DR. GORDON: You mentioned Nashville. Are you still in Nashville?

DR. DENNY: Right now I’m in Los Angeles, but I live in Bethesda.

DR. GORDON: So you made the move to DC. How has the pandemic been treating you?

DR. DENNY: It was hardest on our kids. I mentioned I have kids. Moving and then immediately going virtual -- they wanted to move back to Nashville during most of the pandemic for sure. But it is better now. School is in session, sports, all that stuff. That’s helpful.

DR. GORDON: Good. Listen, Josh, I want to thank you tremendously not only for joining us here today but for being such an excellent partner with NIMH. We really appreciate the work we have been able to get done together and are looking forward to being able to open up the workspace to our researchers.

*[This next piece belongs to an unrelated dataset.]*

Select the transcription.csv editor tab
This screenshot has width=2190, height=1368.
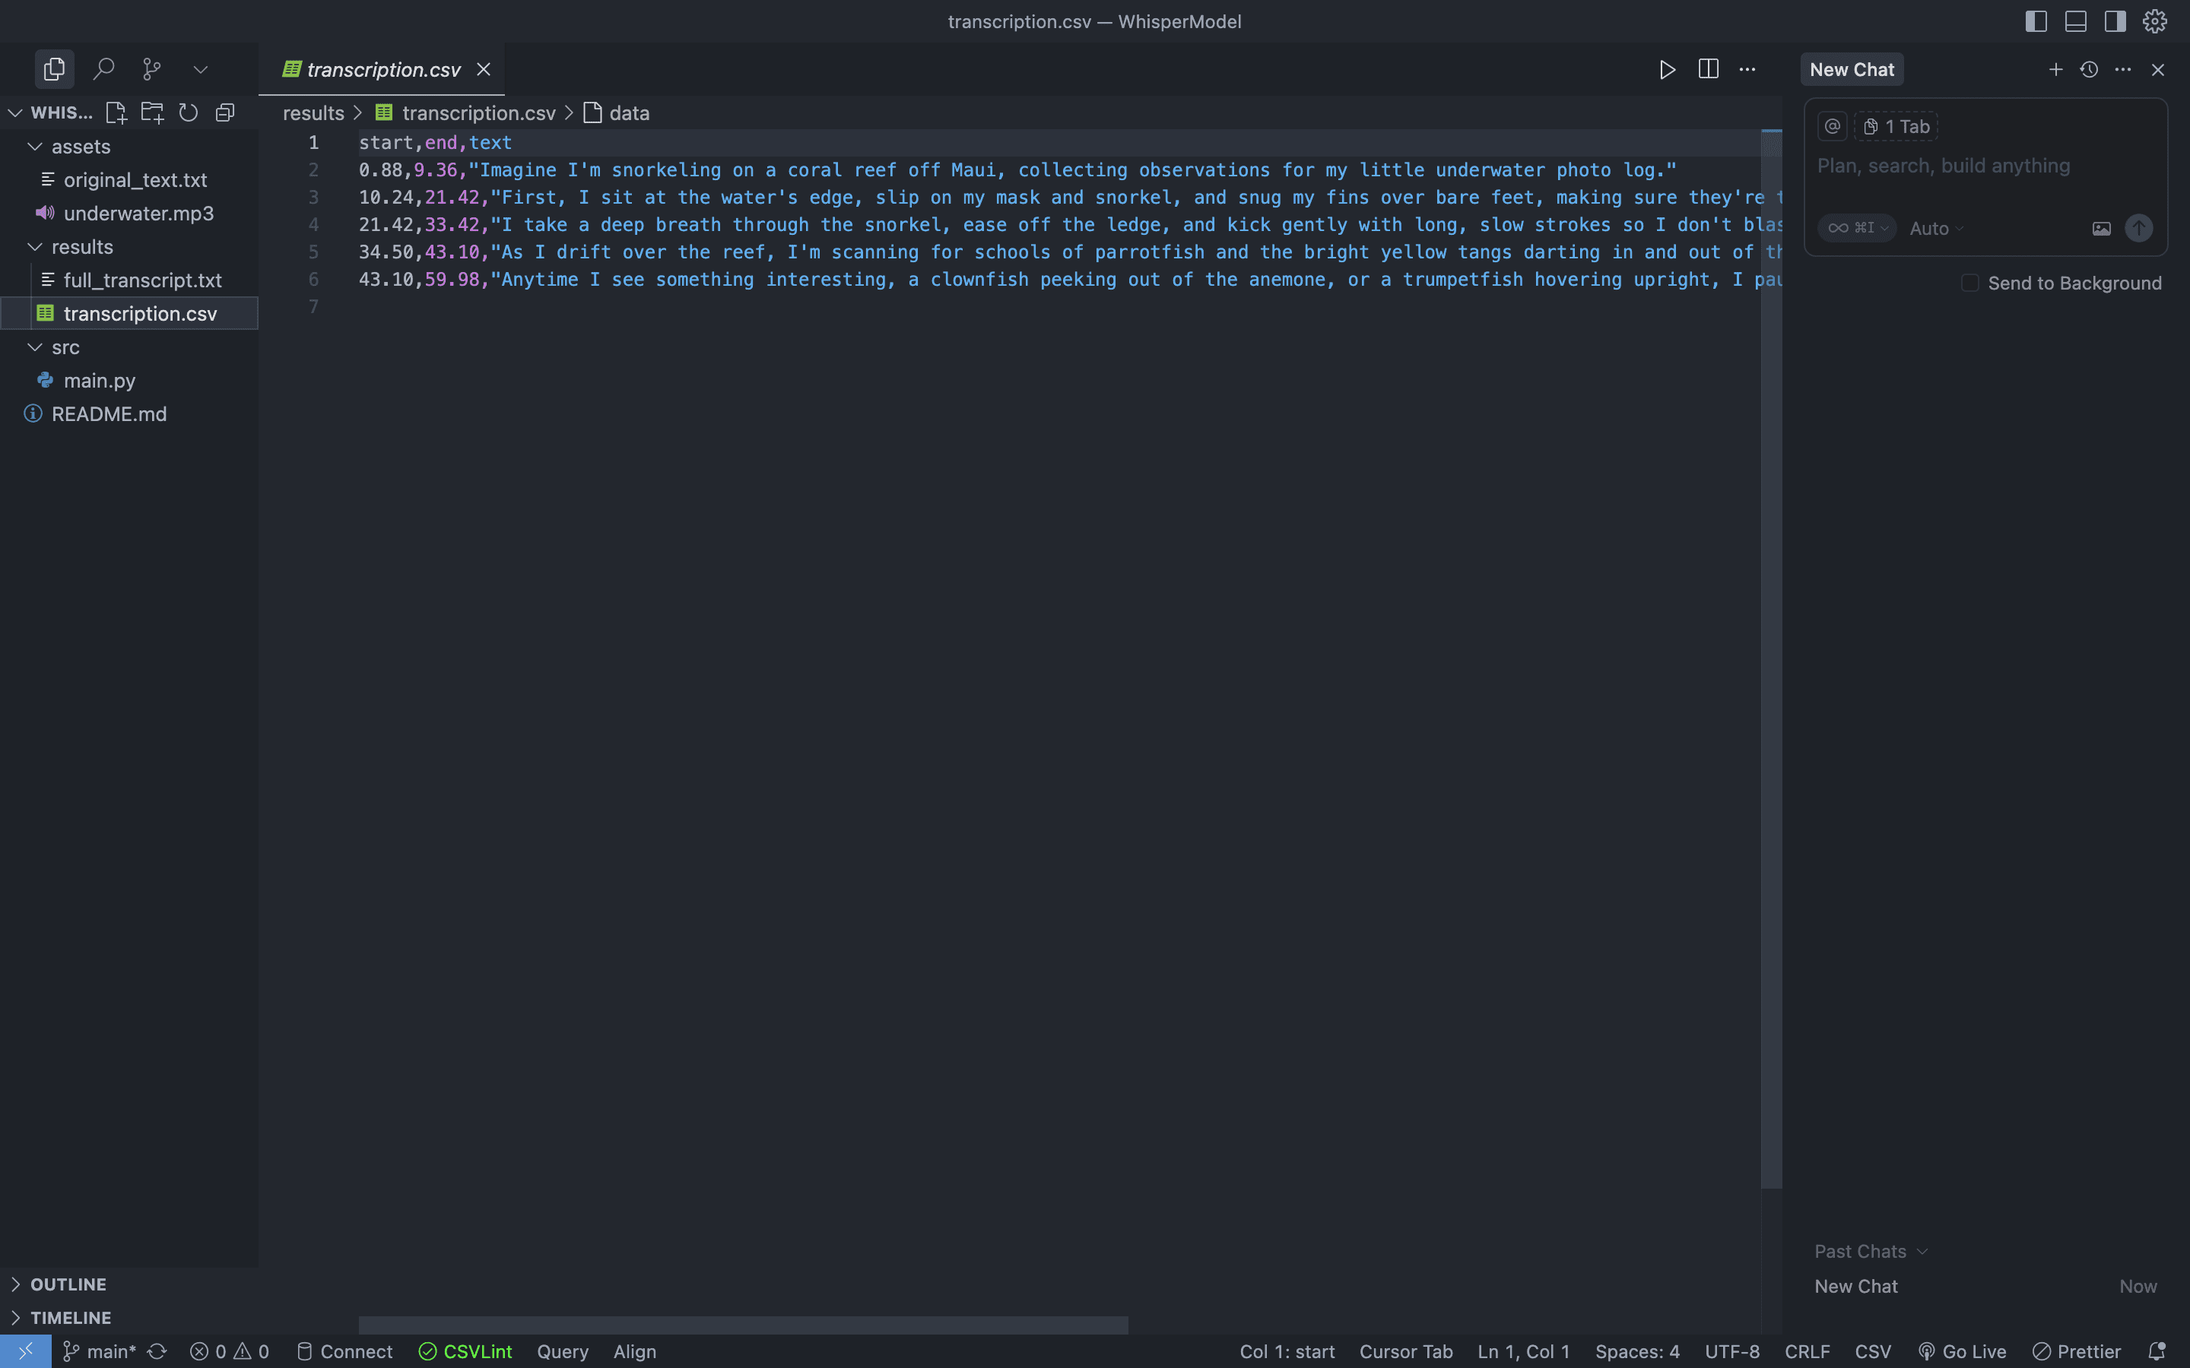click(x=384, y=70)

There is one final question and I think you told us this but since someone asked I will go ahead and ask it. How do I get access to the Researcher Workbench? Where do I go to sign up?

DR. DENNY: Awesome. Researchallofus.org . You will see on the top right a Register button and it will take you through the steps.

DR. GORDON: Researchallofus.org, Register, and then all of a sudden you have access to hundreds of thousands of datapoints -- actually billions of data points, hundreds of thousands of genomic resources. And I have done a little bit of playing around with not the Researcher Workbench but the public-facing part and I know that, just like Josh suggested, there is a good representation of individuals with various mental illnesses there, including schizophrenia and depression and anxiety disorders at rates that are around or better than the overall rate -- I shouldn’t say better than -- higher than the overall rate in the general population.

It really is going to be a tool, a resource, for precision psychiatry in this and precision medicine, and so we are really excited to be able to support scientists to get into this data and teach us new things.

Thanks for joining us today, Josh. I really appreciate the overview you gave, the opportunity for us to chat and for you to field questions from our audience.

And let me thank everyone who came. At one point there were close to 200 folks on the webinar, which is really great. I look forward to seeing many of you at our next NIH Director’s Innovation Series event. Thanks, Josh.

DR. DENNY: Thank you, Josh. It’s a pleasure being on here, and I really appreciate the excellent partnership with NIMH. It’s been great.

DR. GORDON: And I do think this is the first time I have had a Josh on the program.